Reviews

The Enchantress of Florence

Salman Rushdie
Jonathan Cape, 368pp

The Enchantress of FlorenceSalman Rushdie’s tenth novel is another extravagant, mischievous epic that mediates between east and west, this time in a story of bloody sixteenth-century power struggles that travels between Renaissance Italy and the Mughal Empire. The Enchantress of Florence is a daring blend of dense history, magic-tinged fable and twenty-first century allegory. Rushdie’s slippery protagonist, whose host of names include ‘Mogor dell’Amore’ and Niccolò Vespucci, is a charismatic, unreliable and possibly deluded story-teller. The plot, which pivots on the outrageous claims of this charming gatecrasher in the palace of Emperor Akbar, is busy with political machination, philosophical rumination and religious debate. The narrative celebrates the notion that, in its own words, the ‘visionary, revelatory dream-poetry of the quotidian not yet been crushed by blinkered, prosy fact’. You might like to know that it has lots of rude bits too.

Rushdie, who describes himself as ‘a wholly secular person’, may also be the most intensely theological of contemporary British novelists. Unlike some of his literary peers and fellow unbelievers, the author of Midnight’s Children frequently writes about faith with vivid imaginative sympathy rather than contempt. Rushdie is no stranger to what Emperor Akbar, who Rushdie casts in the novel as a secretly sceptical ruler, names ‘the quarrel over God’. Indeed, despite the best efforts of gossip columnists more interested in the details of his private life, it is difficult to write about the novelist without reference to the fatwa that was declared against him on 14 February 1989 by Ayatollah Khomeini of Iran. This spiritually sanctioned death threat, imposed because Rushdie’s fourth novel, The Satanic Verses, was regarded as blasphemous in its representation of the prophet Muhammad, has come to symbolize rivalry between artistic freedom and religious authority in the modern world. High-profile Christian advocates for the novel have been few – indeed, many defenders of free speech are still uncertain how to address the practical issues of religious offence that it provoked – but Rushdie’s concerns demand serious evaluation by all people of faith. In a defence of his novel, entitled ‘Is Nothing Sacred?’, written at the height of the scandal (and delivered as a public lecture by Harold Pinter in 1990), Rushdie coolly observed that ‘whereas religion seeks to privilege one language above all others . . . the novel has always been about the way in which different languages, values and narratives quarrel’.

The Enchantress of Florence, which has Muslim, Hindu, Roman Catholic and Protestant characters, returns to Rushdie’s recurrent theme of religious competition and rivalry.

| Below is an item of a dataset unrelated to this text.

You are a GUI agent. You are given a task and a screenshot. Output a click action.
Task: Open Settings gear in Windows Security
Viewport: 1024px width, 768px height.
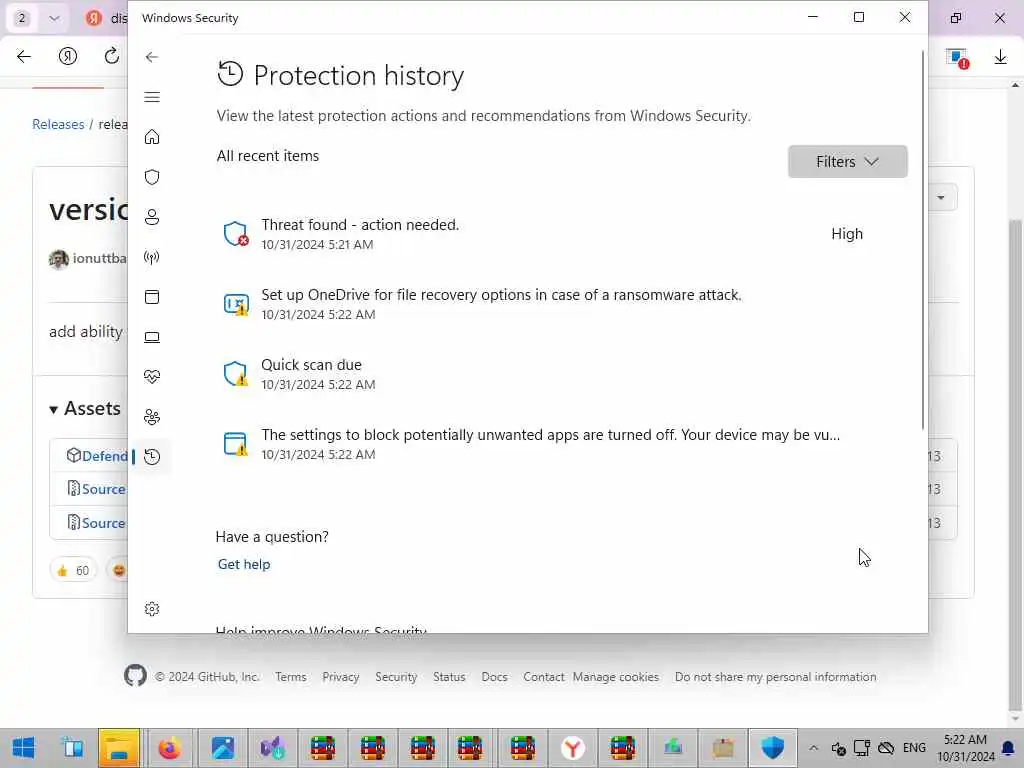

In one brutal episode, a serene rival ruler, ready to be slain by the emperor, makes an unusual proclamation of faith. ‘In Paradise, the words worship and argument mean the same thing . . . In the House of God all voices are free to speak as they choose’. The ‘house of adoration . . . where everything could be said by anyone on any subject, including the non-existence of God and the abolition of kings’ created in the novel by the semi-penitent emperor after this execution of the (entirely fictional) Rana of Cooch Naheen is apparently inspired by a real structure that the historical Akbar had built to house such debate. Yet this ‘place of disputation’ also seems to serve an allegorical function as a celebration of art itself, and specifically, the novel, a form that thrives on lively (rather than malicious or violent) spiritual difference. The novel’s shamelessly erotic dimension – the Emperor making love to an ideal, but entirely imaginary wife, for example – far from being mere titillation is part of a more ambitious exploration of difference, sensuality and the sacred.

If Rushdie has any kind of agenda, it is a commitment to hybridity, difference and pluralism. These ideas are easy to caricature as the daydream of godless liberalism, but who amongst us has been tested, persecuted even, as Rushdie has, for robustly defending our own faith?